Republicans desperate to avoid a repeat of the Georgia Senate runoffs are trying to downplay former President Donald Trump’s insistence that GOP voters will boycott the elections if they don’t focus on his lies about election fraud.
Trump’s focus on his own election defeat factored into a steep drop off in Republican votes in some of the state’s reddest territory during the January runoffs, which ended with a Democratic sweep of the U.S. Senate seats.
National Republican Congressional Committee chairman Tom Emmer had a curt response when asked about Trump’s obsession with his election defeat and how it could distract attention from the 2022 midterms.
“He’s a private citizen and he’s entitled to his own opinion,” Emmer told Politico.
The Washington Post has a more candid response from a Republican on hand in Palm Beach for a Trump speech to GOP senators this week, where he focused more on 2020 elections than the ones coming up in 2022 or 2024.

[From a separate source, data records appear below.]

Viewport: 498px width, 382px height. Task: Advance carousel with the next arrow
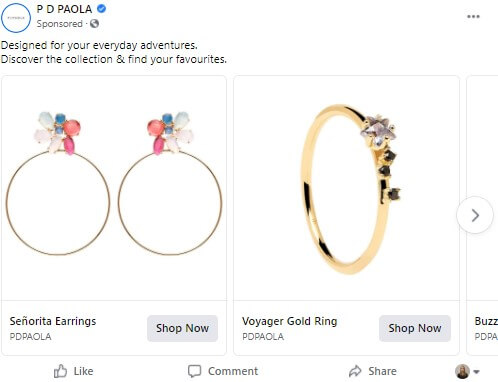pyautogui.click(x=475, y=215)
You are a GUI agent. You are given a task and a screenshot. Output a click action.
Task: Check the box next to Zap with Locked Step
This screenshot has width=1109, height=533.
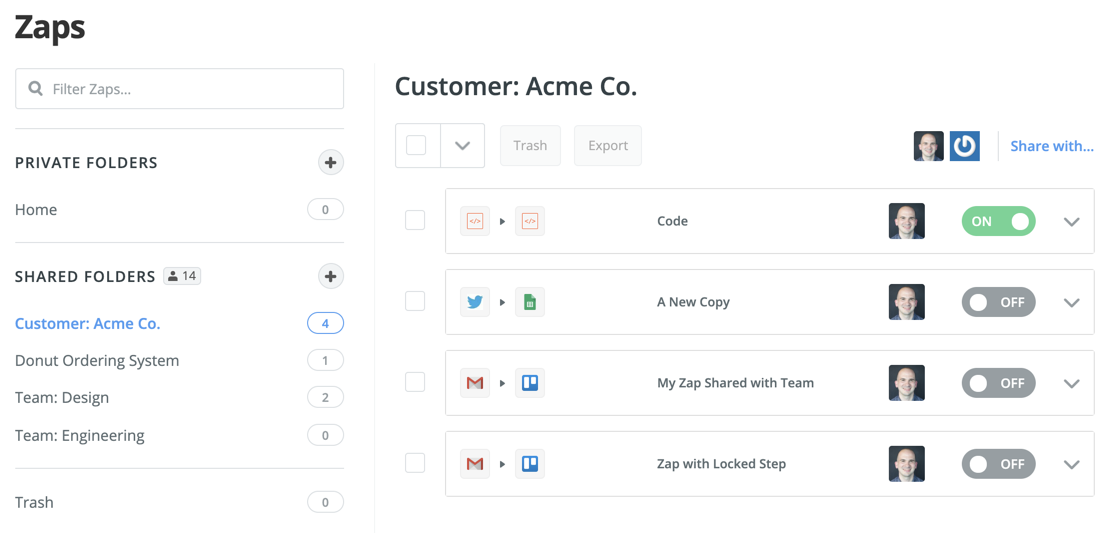(x=415, y=463)
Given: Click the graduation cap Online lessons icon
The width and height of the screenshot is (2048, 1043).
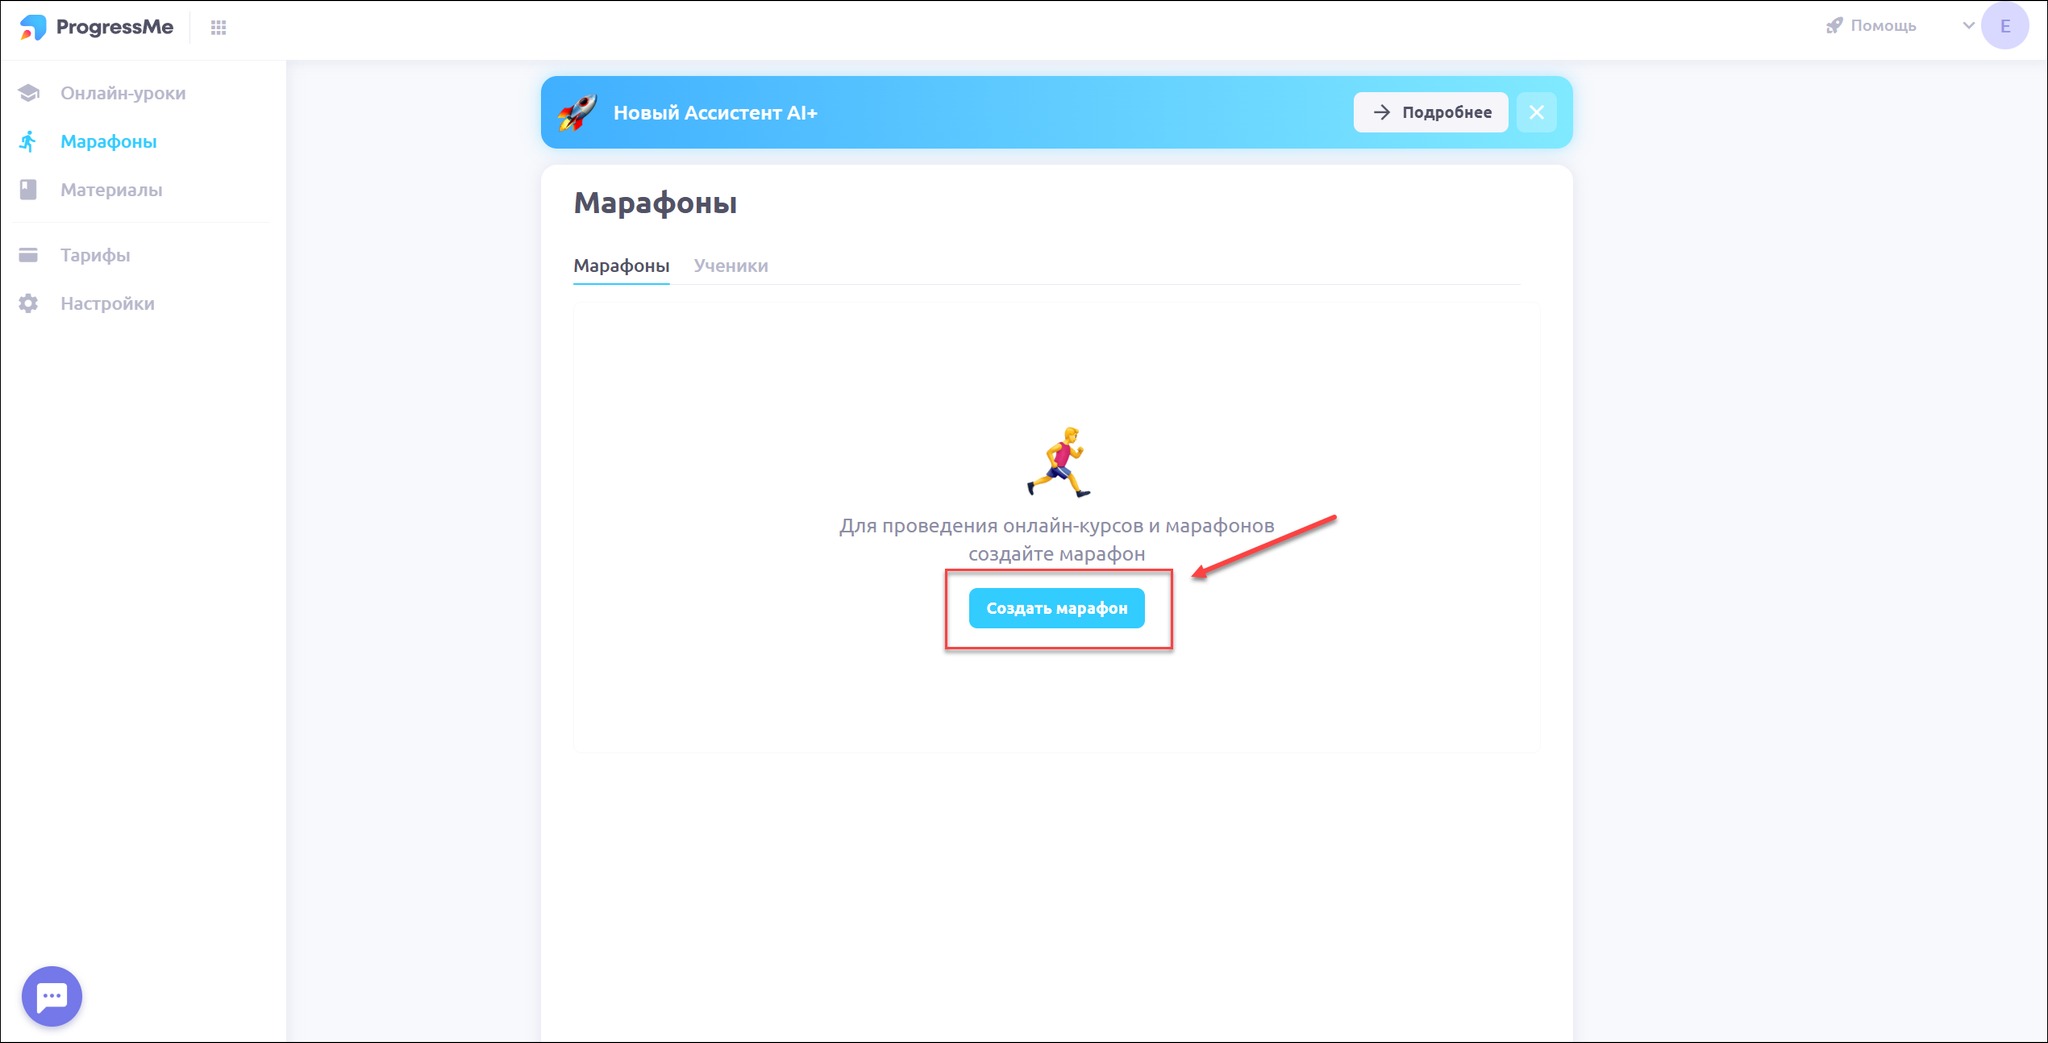Looking at the screenshot, I should [29, 93].
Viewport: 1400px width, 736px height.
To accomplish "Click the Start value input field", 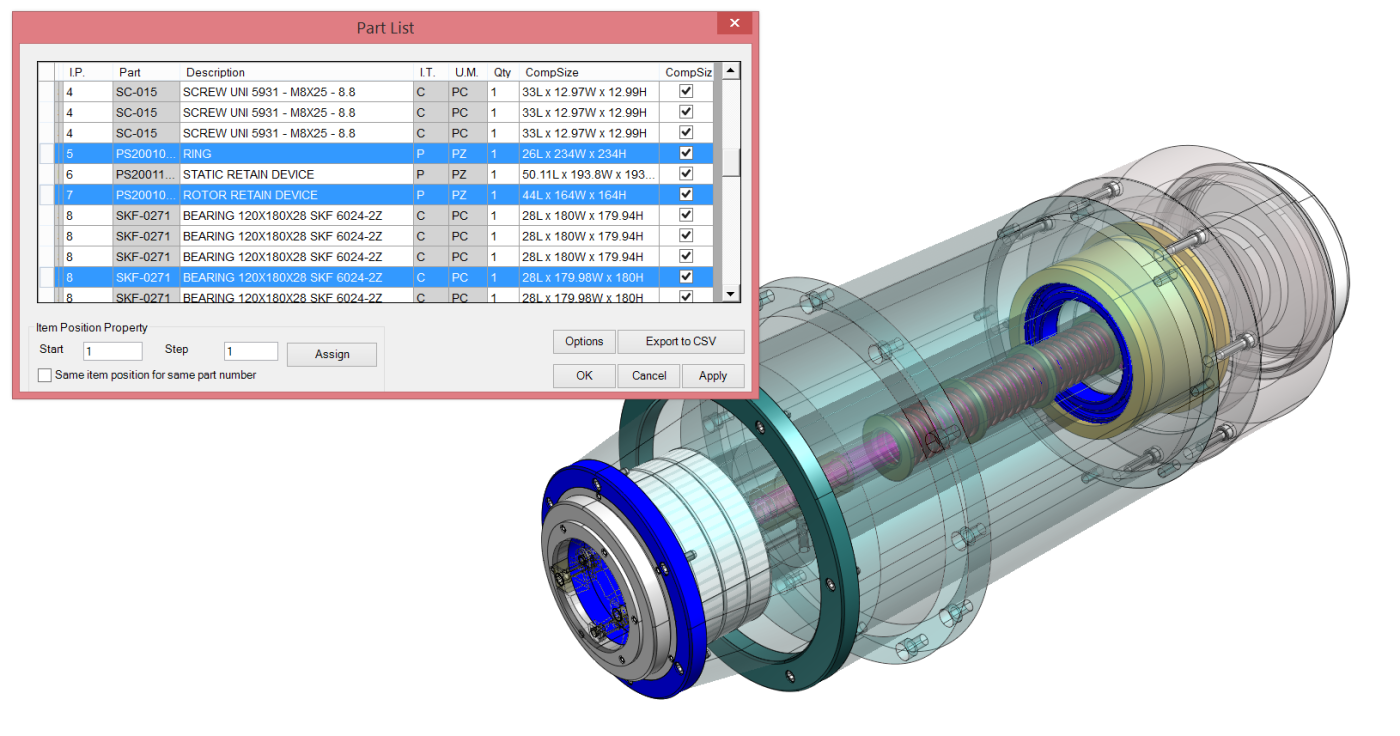I will 112,351.
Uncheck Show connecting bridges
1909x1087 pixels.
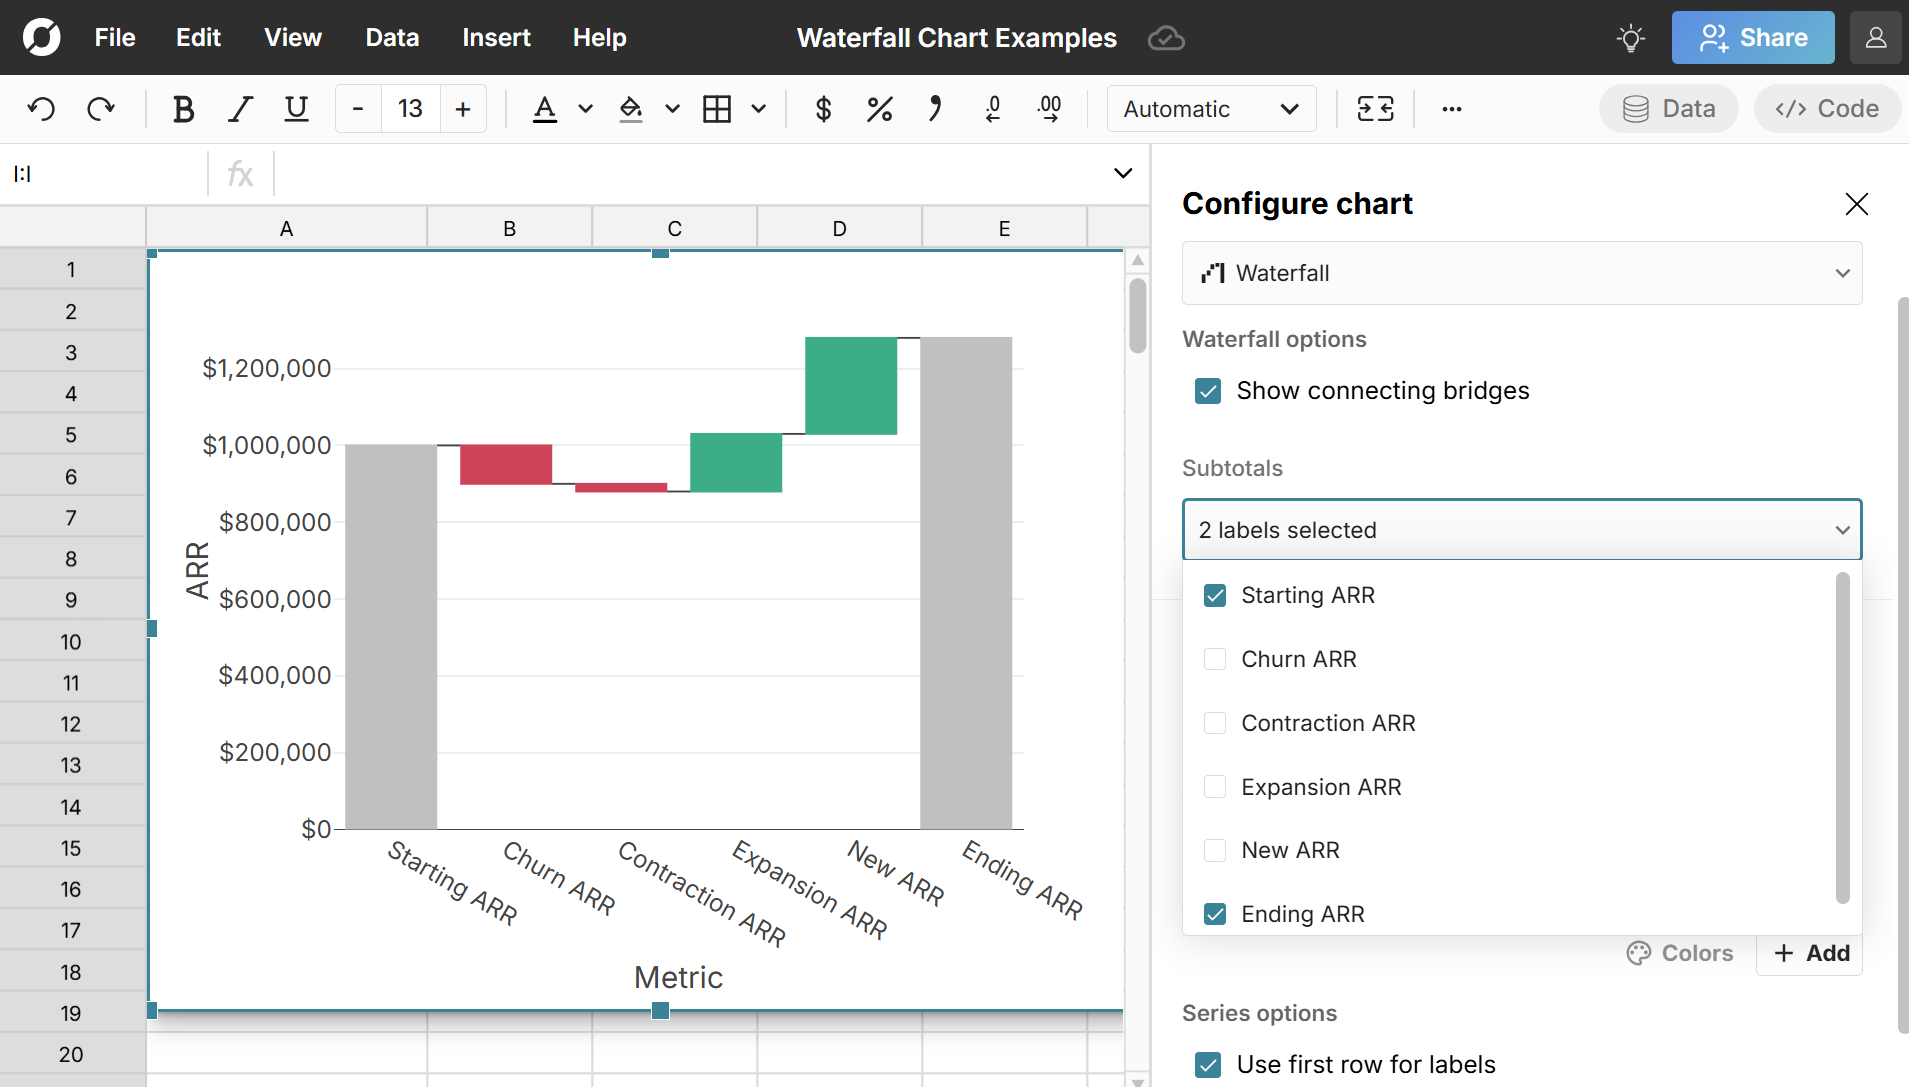click(x=1208, y=391)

“It gives everyone cold sweats over the Georgia situation and the prospect he could have some impact again,” said a strategist, who asked for anonymity to speak openly.
In Georgia, the pro-Trump slate of candidates who were endorsed by the former president continued their silence on his remarks.
But Lt. Gov. Geoff Duncan, who is promoting a “GOP 2.0″ that transcends Trump, is not biting his tongue.
“Trump is a sugar high that’s going to wear off,” he said. “We need to pick up where he left off and win in 2024.”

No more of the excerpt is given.